For services leading to the rescue of a fisherman who had been swept off the rocks at Muriwai Beach by turbulent seas on the morning of 30 May 1976.

- Ronald Edmund Sanders Lorton – prison officer, Waikeria Youth Centre.

For services rendered during a riot at the Waikeria Youth Centre on 31 October 1976.

- Constable Douglas Robert Smith – New Zealand Police; of Taupō

For services leading to the arrest of a 17-year-old youth who was in possession of a .303 rifle which he had twice fired with serious intentions of causing injury if not death to the persons present. The incident occurred at Taupo on 13 February 1977.

- Constable Miles Hearn Paignton – New Zealand Police; of Rotorua.

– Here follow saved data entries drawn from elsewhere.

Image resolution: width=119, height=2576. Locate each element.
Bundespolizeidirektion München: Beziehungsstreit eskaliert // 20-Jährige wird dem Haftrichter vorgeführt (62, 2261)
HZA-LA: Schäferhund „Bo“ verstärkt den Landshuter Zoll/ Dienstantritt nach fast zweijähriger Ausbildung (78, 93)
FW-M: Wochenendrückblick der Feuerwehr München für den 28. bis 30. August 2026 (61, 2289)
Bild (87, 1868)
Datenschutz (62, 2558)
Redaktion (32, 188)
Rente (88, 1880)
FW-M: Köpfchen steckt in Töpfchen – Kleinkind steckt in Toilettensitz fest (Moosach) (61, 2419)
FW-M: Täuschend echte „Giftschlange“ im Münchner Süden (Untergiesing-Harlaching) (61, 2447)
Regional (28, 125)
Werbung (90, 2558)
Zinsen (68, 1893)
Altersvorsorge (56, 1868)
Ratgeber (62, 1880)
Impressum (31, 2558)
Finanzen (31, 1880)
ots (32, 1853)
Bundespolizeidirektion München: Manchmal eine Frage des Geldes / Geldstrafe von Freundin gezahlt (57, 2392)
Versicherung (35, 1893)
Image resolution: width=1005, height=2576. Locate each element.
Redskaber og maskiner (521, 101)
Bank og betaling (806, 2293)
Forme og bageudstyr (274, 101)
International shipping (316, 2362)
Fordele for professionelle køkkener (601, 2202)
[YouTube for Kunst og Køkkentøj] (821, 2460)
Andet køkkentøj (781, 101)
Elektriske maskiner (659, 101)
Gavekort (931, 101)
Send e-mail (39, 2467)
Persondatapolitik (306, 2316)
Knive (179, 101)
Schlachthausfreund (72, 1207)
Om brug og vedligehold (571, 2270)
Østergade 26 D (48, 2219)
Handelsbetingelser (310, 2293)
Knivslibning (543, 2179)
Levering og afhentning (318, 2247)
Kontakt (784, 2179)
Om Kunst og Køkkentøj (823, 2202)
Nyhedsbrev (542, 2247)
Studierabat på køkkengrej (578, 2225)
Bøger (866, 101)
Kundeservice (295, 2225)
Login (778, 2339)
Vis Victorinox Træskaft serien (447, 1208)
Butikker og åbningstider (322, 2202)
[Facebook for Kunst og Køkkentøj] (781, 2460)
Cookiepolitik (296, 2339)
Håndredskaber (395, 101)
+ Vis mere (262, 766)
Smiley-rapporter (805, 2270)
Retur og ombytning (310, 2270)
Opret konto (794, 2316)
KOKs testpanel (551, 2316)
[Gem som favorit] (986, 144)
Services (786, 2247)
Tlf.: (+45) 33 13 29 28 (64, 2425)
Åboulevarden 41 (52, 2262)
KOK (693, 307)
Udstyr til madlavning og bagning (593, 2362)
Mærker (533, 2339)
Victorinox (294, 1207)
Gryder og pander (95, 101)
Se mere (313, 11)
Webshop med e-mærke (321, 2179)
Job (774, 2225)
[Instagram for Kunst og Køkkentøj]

Constable Paignton is a Police dog handler stationed at Rotorua. On the night of 2 September 1977 when attempting to apprehend an offender, he became separated from his dog and in an ensuing violent fight was severely injured. The offender, with assistance from some patrons from a nearby hotel, was able to make his escape and was not recaptured until the following day.

==Queen's Commendation for Valuable Service in the Air==
- Russell Godfrey Gutschlag – of Nelson; pilot, Helicopters (NZ) Ltd.
- John William Reid – of Nelson; general manager, Helicopters (NZ) Ltd.

For services leading to the successful rescue of 13 seamen from the Japanese squid boat, "Maru Daimaru Nr 2", that grounded on the rocks to the north of the Heaphy River mouth on the West Coast of the South Island on 4 January 1977.